Шар на ее груди потух, не было даже того слабого огонька, что обозначал его Силу. Выгорел? Неужели отважная защита от тасов окончательно его истощила?
А Джойсан? Чем обернулось для нее такое перенапряжение воли? Мне вспомнился ее рассказ: как она заставила грифона вывести ее из подземелья и как после того обессилела. С тех пор прошло совсем мало времени – что, если второй раз добил ее? Меня бесила собственная беспомощность. Джойсан в одиночку вывела нас из этой схватки с Тьмой – моей заслуги в том не было. И чем я теперь мог ей помочь – как утешить?
– Джойсан!
На четвертый оклик у нее дрогнули веки. Она вздохнула, но на меня не смотрела и не заговаривала. Мне подумалось, что кобыла недолго выдержит двойную ношу. За это время надо отъехать подальше, потому что на пони Джойсан сейчас не удержится. А останавливаться под тенью этих земляных стен – безумие. Тасы способны повторить попытку и со второго раза добьются своего. Надо прорваться сквозь эту расселину – если у нее есть конец, в чем я, поглядывая вперед, начинал сомневаться.

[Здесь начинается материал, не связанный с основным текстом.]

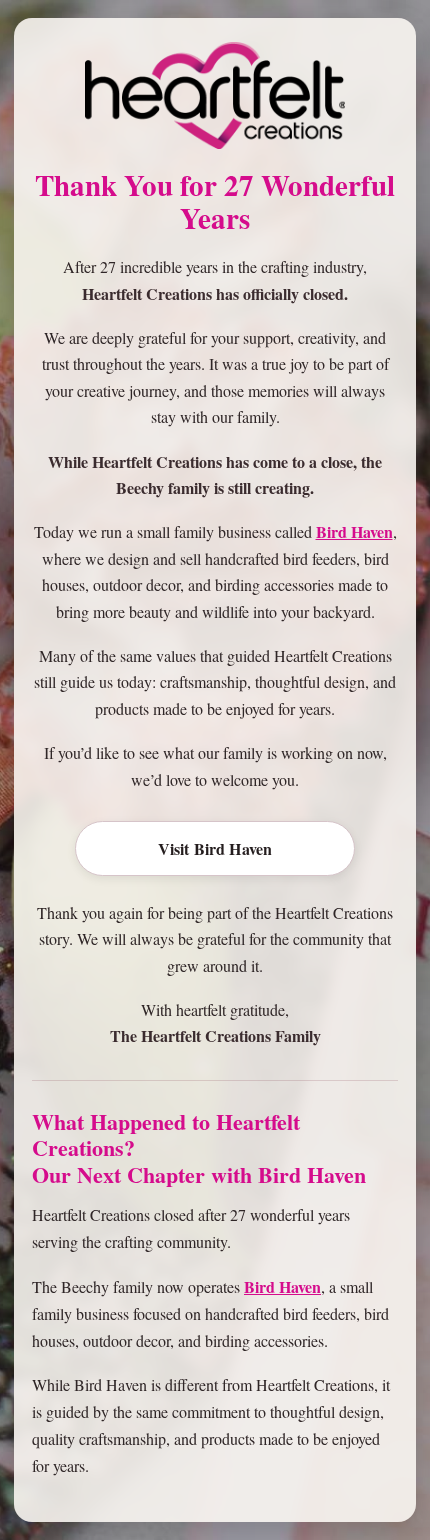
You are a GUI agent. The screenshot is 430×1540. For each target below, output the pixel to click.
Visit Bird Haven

Я привязал мою госпожу к седлу кобылы – Джойсан легче меня, меньше отяготит животное. Мой вес пони бы не выдержал, но у меня самого были крепкие копыта – пусть выносят. Дорога под ними была совсем гладкой на ощупь. Я перешел на рысь и понял, что легко угонюсь за кобылой. Пони жался ко мне с другой стороны, а я держался рядом с Джойсан – боялся, как бы она не упала, если веревка ослабнет.
С виду казалось, что она крепко спит, покачиваясь лишь вместе с движением кобылы. Нехотя отрывая взгляд от нее, я посматривал на стены по сторонам. И вслушивался, ловя посторонние звуки за топотом копыт. Но ничего не слышал.
И вонь уже не била в ноздри. Однако если этим тварям повинуется сама земля, они сумеют нанести нам новый удар. За край дороги я не смел ступить.
Остаток ночи (это был не сон – сны мои казались больше похожи на явь, по крайней мере те, что осаждали меня в последнее время) наконец миновал. Я двигался как в бытность разведчиком, когда, застигнутый зимней бурей, должен был дотянуть измученное тело до лагеря.
Ноги при каждом шаге простреливала боль. Кобыла понемногу перешла на шаг, тяжело дыша, и пони приотстал, повесил голову. Но упрямо тащился за нами.
Мои потухшие глаза улавливали перемены. Стены понижались, уже не казалось, будто они достают до самого неба. Я приостановился, дал кобыле отдышаться. Нашарил у седла флягу и сделал глоток – от него еще сильней захотелось пить. Но мы захватили из лагеря одну эту флягу, а Джойсан тоже нужна вода.